For women hold immense power – to create positive change in their families and communities, to contribute financially and forge their own path in life. She can unlock her power by pursuing opportunities outside the home, earn and be self-reliant. When denied of that power, she is held back in life, and everybody loses out as a result!

What is Holding Women Back?
Indian women face significant ‘time poverty’ due to their disproportionate burden of unpaid domestic work, second only to Kazakhstan. Gendered responsibilities like cooking, cleaning, and fetching water limit their access to education and employment.
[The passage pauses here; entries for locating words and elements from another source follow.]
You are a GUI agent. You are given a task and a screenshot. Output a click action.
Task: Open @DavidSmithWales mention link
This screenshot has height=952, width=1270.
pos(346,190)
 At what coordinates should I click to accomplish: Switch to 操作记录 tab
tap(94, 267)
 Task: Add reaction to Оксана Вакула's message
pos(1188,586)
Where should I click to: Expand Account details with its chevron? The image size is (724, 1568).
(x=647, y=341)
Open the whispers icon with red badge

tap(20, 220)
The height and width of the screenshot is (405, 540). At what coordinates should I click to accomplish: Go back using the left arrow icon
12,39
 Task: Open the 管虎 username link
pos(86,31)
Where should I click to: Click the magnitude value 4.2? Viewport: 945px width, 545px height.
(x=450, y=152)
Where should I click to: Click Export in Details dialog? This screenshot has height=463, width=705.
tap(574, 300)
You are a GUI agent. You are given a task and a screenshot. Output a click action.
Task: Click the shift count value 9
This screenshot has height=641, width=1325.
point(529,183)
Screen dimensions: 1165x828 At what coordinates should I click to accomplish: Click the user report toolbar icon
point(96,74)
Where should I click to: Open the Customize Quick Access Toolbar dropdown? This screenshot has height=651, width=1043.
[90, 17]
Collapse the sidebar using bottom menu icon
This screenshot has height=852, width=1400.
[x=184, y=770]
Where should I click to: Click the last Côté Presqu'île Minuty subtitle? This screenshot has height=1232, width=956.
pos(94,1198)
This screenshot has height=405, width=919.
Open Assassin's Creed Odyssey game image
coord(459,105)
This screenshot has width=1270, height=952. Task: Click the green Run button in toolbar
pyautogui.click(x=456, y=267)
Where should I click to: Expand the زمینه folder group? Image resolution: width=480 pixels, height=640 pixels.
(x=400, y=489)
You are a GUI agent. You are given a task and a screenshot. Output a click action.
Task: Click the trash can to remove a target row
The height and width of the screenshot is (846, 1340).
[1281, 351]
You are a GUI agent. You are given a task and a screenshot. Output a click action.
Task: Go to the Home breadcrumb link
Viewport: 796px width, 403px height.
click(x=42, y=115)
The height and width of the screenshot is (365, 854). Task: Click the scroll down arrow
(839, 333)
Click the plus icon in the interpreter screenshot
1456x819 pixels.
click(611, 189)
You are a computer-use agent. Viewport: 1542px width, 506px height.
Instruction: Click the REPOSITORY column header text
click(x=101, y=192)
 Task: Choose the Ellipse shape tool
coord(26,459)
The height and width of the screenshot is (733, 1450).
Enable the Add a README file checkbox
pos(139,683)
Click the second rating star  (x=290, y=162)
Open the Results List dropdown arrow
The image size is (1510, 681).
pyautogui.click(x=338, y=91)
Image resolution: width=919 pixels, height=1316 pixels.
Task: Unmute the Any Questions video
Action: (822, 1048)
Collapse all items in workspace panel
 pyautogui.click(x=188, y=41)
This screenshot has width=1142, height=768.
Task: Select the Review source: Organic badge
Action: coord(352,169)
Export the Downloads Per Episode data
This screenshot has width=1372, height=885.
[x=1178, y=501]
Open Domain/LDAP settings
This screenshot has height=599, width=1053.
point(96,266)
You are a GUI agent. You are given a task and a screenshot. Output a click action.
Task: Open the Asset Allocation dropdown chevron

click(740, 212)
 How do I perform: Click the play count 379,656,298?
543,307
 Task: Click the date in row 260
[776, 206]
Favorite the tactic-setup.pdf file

A 'Permission Culture' prevails in India, where 79.9 percent of women must obtain male family members' consent for medical care, 58 percent for a local store visit, and 51 percent risk violence for leaving home without permission. Stereotypes in Bollywood, media, and school curricula reinforce the idea that a woman's place is at home. This issue is further compounded by women's self-perception and deeply ingrained gender roles. Women tend to believe they can only do certain jobs and prioritize marriage. The education system often lacks technical skills, hindering employability.

Moreover, the absence of female-friendly facilities, transportation challenges, safety concerns, and lax enforcement of sexual harassment laws further deter women from pursuing work outside the home.

Women's participation and income generation provide purpose, self-worth, and social connections. Earning instills confidence and respect, transforming family dynamics. This empowers positive change in families and communities, turning women into influential leaders. To unlock their potential, women need educational and economic opportunities. India, with a vast GDP potential, can benefit significantly from increasing women's labor force participation by just 10 percent. Women are more than mere homemakers; they hold untapped potential. By freeing them from time constraints and societal restrictions, we unleash their full capabilities and drive progress.